Antrag des Bundesrates
Le Conseil fédéral propose de rejeter la motion.
Stellungnahme des Bundesrates
Dans les conditions actuelles, le Conseil fédéral ne dispose pas de flexibilité pour augmenter la part de la Confédération à la promotion des ventes. La majorité des branches du secteur agroalimentaire se trouvent dans une situation comparable à celle de l'économie viti-vinicole. Toute modification de la règle selon laquelle l'aide financière de la Confédération ne peut dépasser 50 % des frais imputables, si elle était accordée à l'une des branches, susciterait la réaction des autres qui demanderaient l'égalité de traitement.

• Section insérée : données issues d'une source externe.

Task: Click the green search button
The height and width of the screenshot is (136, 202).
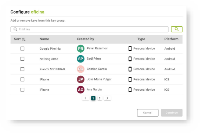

Par conséquent, une augmentation de la part de la Confédération dans le domaine de la promotion des ventes nécessiterait des moyens supplémentaires d'environ 55 millions de francs, qui devraient être compensés ailleurs dans l'enveloppe financière de la politique agricole. De plus, le principe de subsidiarité - un franc investi par la branche permettant un soutien d'un franc de la part de la Confédération - contribue dans une large mesure à l'efficacité de la communication collective en faveur des produits agricoles.
Le Conseil fédéral a reporté sa décision sur d'éventuelles mesures supplémentaires contre le franc fort. En fixant le prix minimum de 1,20 franc pour un euro, la Banque nationale suisse a stabilisé la situation pour le moment. Le franc suisse reste cependant surévalué. Par ailleurs, le Conseil fédéral estime que, quelles que soient les circonstances, l'abandon du principe de subsidiarité dans le domaine de la promotion des ventes serait une erreur.
Le Conseil fédéral propose de rejeter la motion.